Comparison of direct and concentrated acid-fast smears to identify specimens culture positive for Mycobacterium spp.

Microscopic examination of respiratory specimens for acid-fast bacilli (AFB) plays a key role in the initial diagnosis of tuberculosis, monitoring of treatment, and determination of eligibility for release from isolation.

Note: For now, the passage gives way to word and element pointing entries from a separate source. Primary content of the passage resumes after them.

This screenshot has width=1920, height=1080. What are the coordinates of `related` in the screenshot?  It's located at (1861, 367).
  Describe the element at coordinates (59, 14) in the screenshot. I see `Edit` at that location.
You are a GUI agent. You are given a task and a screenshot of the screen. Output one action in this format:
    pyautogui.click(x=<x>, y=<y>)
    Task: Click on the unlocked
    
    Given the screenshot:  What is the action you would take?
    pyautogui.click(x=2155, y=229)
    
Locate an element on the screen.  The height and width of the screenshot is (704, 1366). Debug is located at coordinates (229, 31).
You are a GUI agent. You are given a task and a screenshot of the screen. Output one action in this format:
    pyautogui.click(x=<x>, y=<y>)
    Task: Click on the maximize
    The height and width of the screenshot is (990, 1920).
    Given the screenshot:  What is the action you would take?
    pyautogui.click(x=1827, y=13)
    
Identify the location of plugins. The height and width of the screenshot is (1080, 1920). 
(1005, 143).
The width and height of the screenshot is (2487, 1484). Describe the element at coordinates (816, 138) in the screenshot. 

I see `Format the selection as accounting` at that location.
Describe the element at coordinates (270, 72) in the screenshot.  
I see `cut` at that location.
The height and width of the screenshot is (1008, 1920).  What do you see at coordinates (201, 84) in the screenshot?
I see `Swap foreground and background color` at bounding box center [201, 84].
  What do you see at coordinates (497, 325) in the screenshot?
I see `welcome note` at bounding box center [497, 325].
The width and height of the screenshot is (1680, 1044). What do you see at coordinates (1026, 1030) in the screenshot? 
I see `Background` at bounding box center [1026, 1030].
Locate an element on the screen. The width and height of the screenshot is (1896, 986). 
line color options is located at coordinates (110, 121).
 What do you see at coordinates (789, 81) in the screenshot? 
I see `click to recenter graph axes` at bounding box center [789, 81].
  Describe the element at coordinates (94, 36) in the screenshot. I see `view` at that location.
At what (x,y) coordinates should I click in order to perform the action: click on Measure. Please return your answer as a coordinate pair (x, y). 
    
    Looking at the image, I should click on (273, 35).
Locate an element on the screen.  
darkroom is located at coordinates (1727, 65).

The objective of this study was to compare the sensitivity obtained with smears for detection of AFB (AFB smears) made directly from respiratory specimens (direct AFB smears) to that obtained with parallel smears made from concentrates of the specimens (concentrated AFB smears). A total of 2,693 specimens were evaluated; 1,806 were from the University of California Irvine Medical Center Medical Microbiology Laboratory (UCIMC), which serves a tertiary-care hospital with outpatient clinics, and 887 were from the Microbial Disease Laboratory at the California Department of Public Health (MDL), which receives specimens from outpatient facilities and clinics on Pacific islands. Of the 353 AFB culture-positive specimens at UCIMC, there was a statistically significant difference in the sensitivity of the direct AFB smear (34%) and that of the smear made from the concentrated specimen (58%) (P < 0.05). This was also true for the 208 specimens positive for Mycobacterium tuberculosis, for which the sensitivity of the direct smear was 42% (87 of 208) and that for the smear made from the concentrated specimen was 74% (154 of 208). At MDL, where all but 1 of the 45 culture-positive specimens grew M. tuberculosis, the sensitivity of the smear made from the concentrated specimen was 93% (42 of 45) and was not significantly higher than the sensitivity of the direct smear, which was 82% (37 of 45). By combining the results from both laboratories, 42 patients from whom at least three specimens were received were culture positive for M. tuberculosis. The cumulative results for the initial three specimens from these patients showed that the direct smear detected M. tuberculosis in 81% of these patients, whereas the smear made from the concentrate detected M. tuberculosis in 91% of these patients. In summary, when all culture-positive specimens are considered, the sensitivity of the direct smear compared to that of a smear made from the concentrated specimen was significantly different overall in the two different laboratory settings. However, this difference was reduced only if the cumulative results for the initial three specimens received from patients who were culture positive for M. tuberculosis were evaluated.